____ Passage

38 S.E.2d 637 | Ga. Ct. App. | 1946
1. An action on a claim against a trust estate, for a tort committed by the trustee in the management and operation of the trust fund, if otherwise maintainable, may be brought in a court of law against the resident trustee alone, and the beneficiaries of the trust are not necessary parties to such action. Code, §§ 108-501 et seq.
2. It is the general rule that charitable trust funds may not be depleted by subjection to liability for the negligence of a trustee.
(a) Ordinarily a charitable institution or corporation is not liable for the negligence of its officers and employees unless it fails to exercise ordinary care in their selection or fails to exercise such care in retaining them.

________
____ Data block

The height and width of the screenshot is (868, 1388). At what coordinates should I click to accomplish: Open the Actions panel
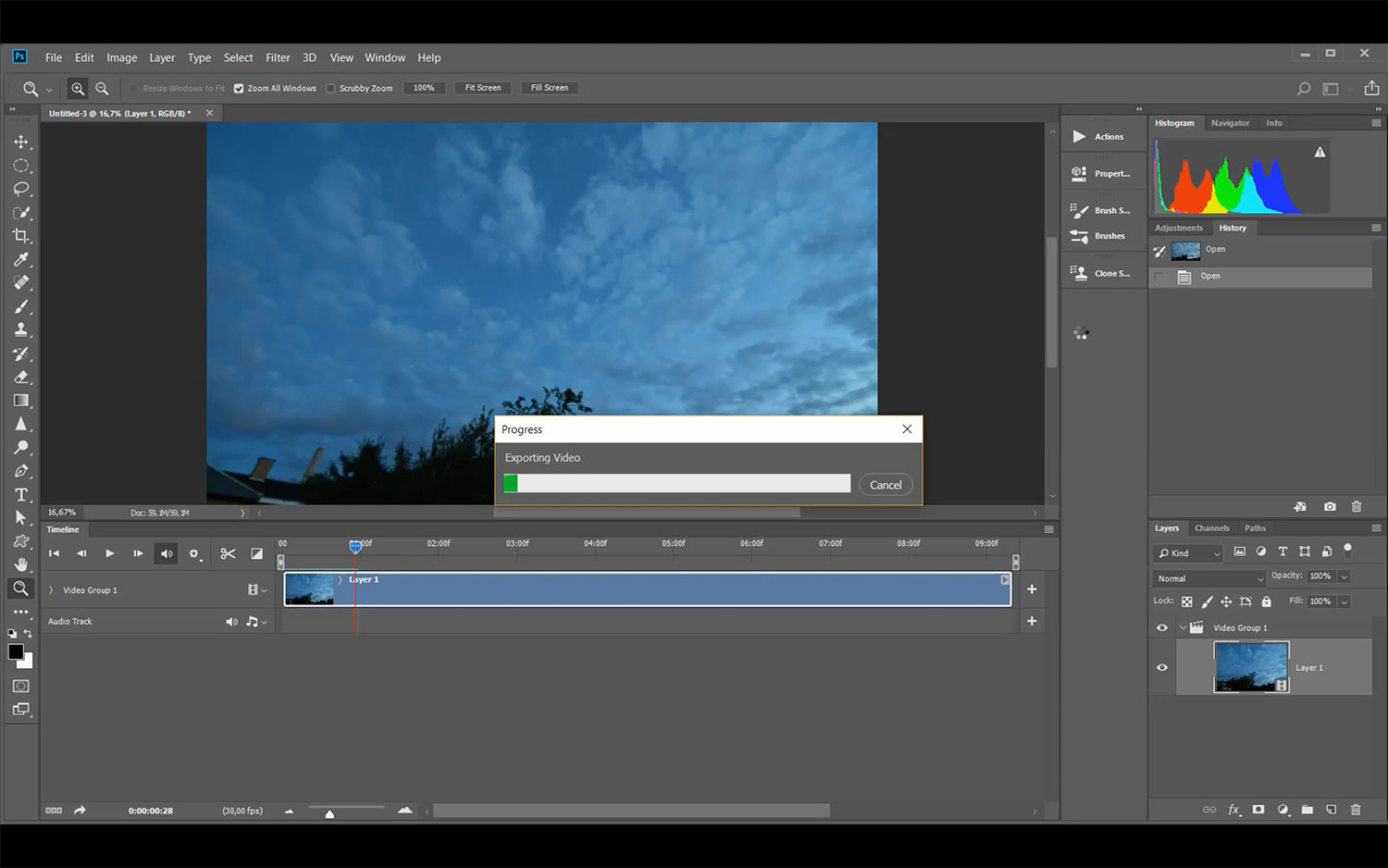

________

» Complete the following:
#1 In the case summary on trustee liability, condense the paragraph beginning "1. An action on a claim against a trust estate" into a short list of its main points.
#2 Write the next few sentences of the case summary on trustee liability, picking up after its final point about charitable institutions.

» Answers for the exercise:
#1
- A claim against a trust estate for a tort the trustee commits while managing and operating the trust fund may, if otherwise maintainable, be brought in a court of law.
- The action may name the resident trustee alone.
- The beneficiaries of the trust are not necessary parties.
- Authority: Code, §§ 108-501 et seq.

#2
(b) A petition praying for general damages to be satisfied in part from charitable trust funds is demurrable, where it fails to allege that the defendant was negligent in selecting or retaining its employees. The parties here are in the same positions which they occupied in the trial court, and will be referred to as the plaintiff and the defendant. *858
The plaintiff sued the defendant as "the trustee of the employees' benefit fund of the Summerville Manufacturing Company," for damages from alleged injuries received in drinking impure and adulterated tomato juice, sold and served to the plaintiff by the defendant as such trustee in the operation of a refreshment stand within the manufacturing plant of the company. It was alleged that the funds, and the proceeds therefrom, of the benefit association were used in relieving sickness, sending flowers to the sick or to funerals, providing food and fuel to needy and unfortunate employees, and providing them with entertainment, athletics, and recreation facilities, and that the major portion of the fund was used in making small loans to employees for such times and at such interest rates as the trustee deemed advisable.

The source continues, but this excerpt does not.